Show every line of the items below that contains the word "Remove", treating uppercase and lowercase letters as different.

- Records for the exercise
(begin)
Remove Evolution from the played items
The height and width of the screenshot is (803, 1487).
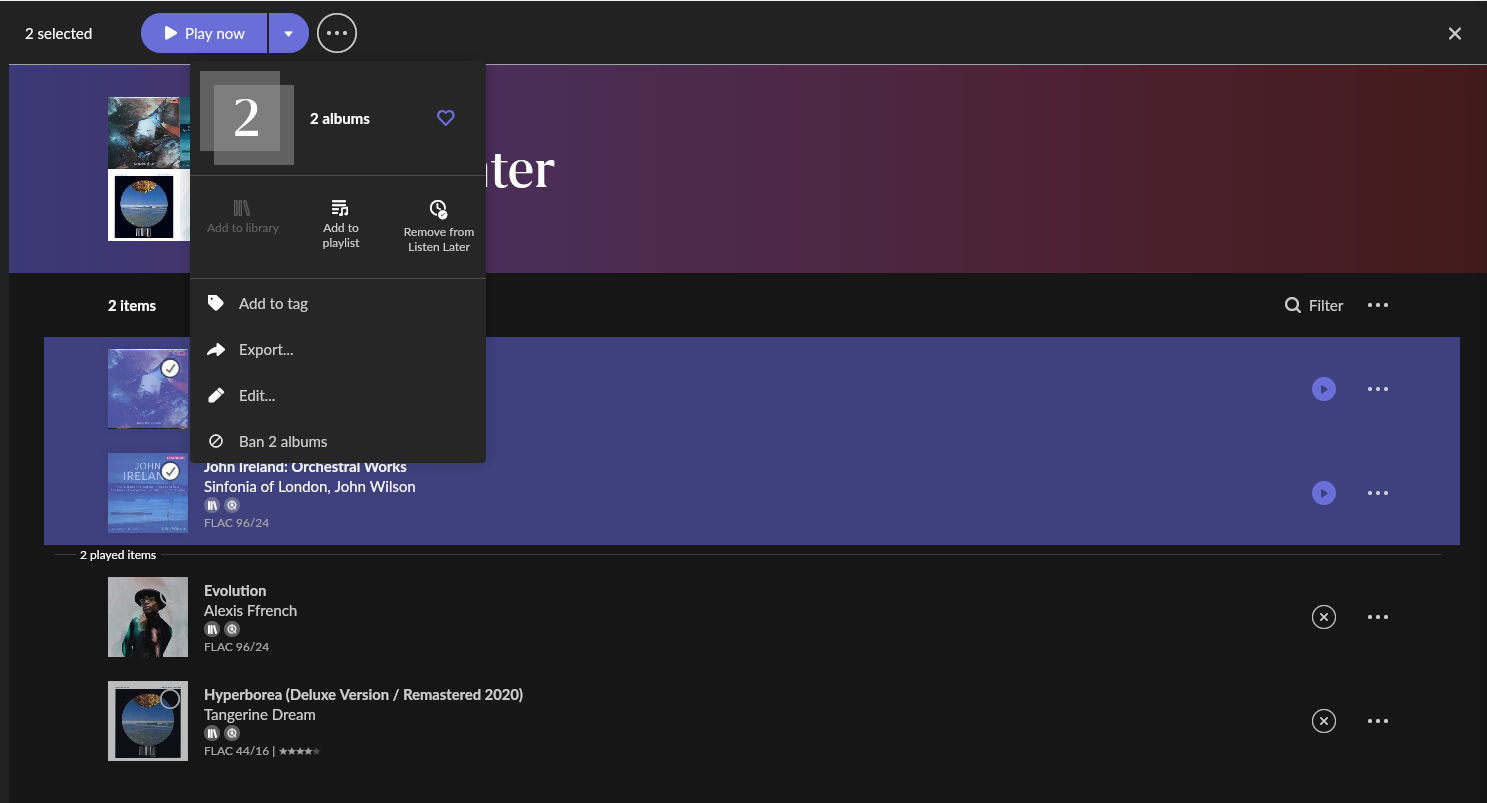pyautogui.click(x=1323, y=617)
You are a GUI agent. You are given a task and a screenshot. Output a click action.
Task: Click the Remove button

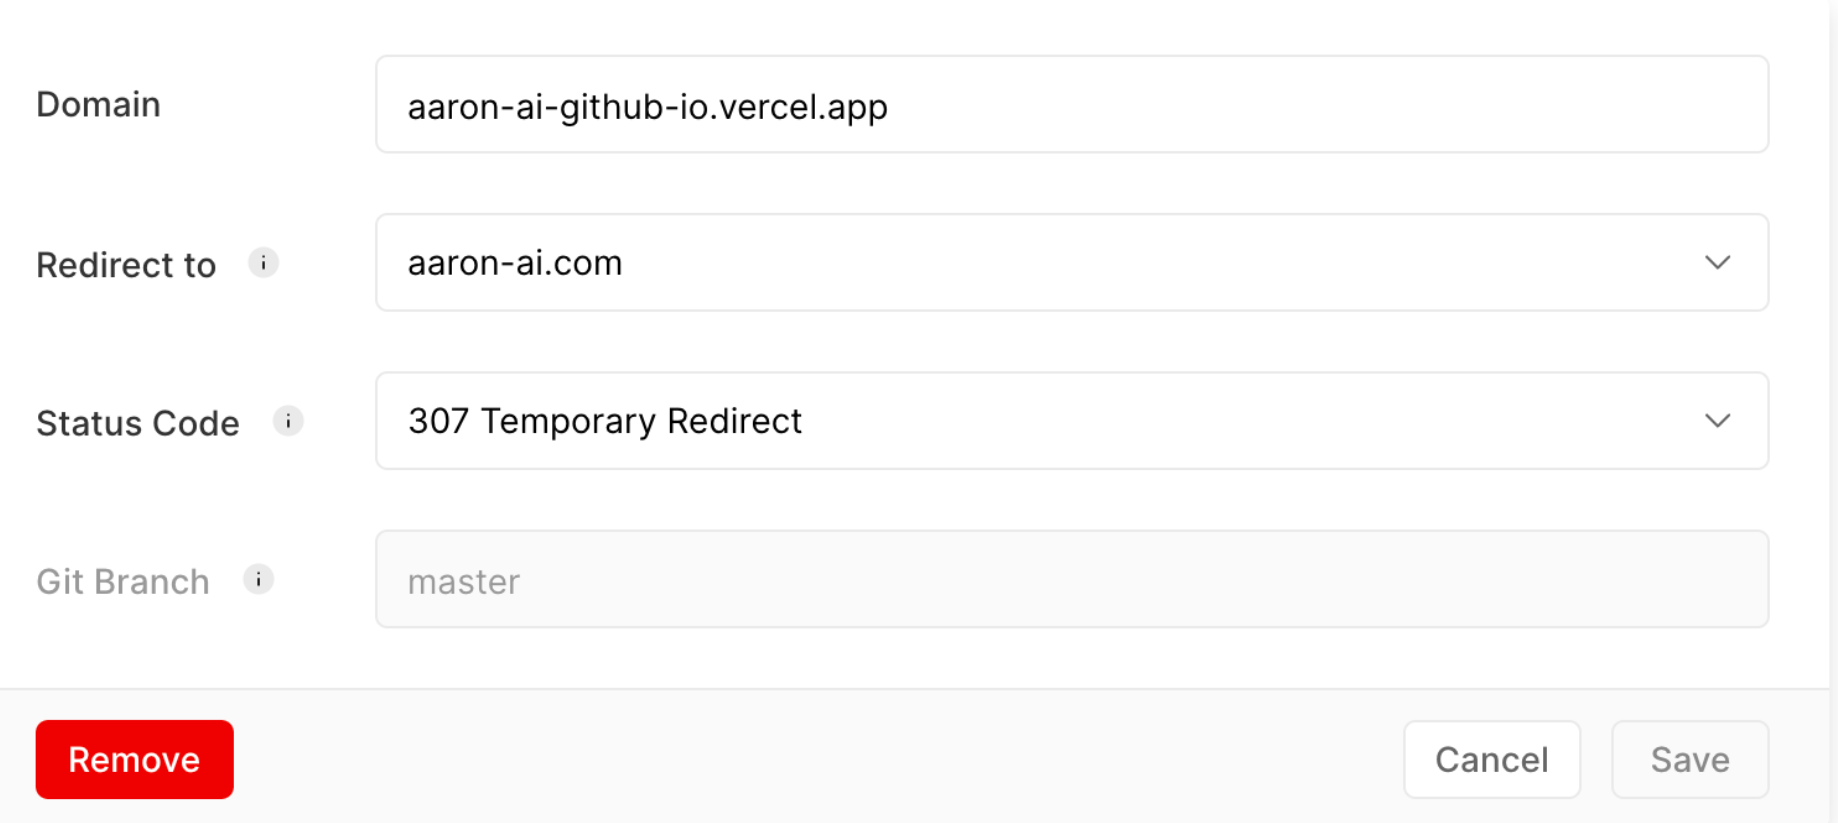tap(134, 759)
(end)
- Completed task
Remove Evolution from the played items
Task: Click the Remove button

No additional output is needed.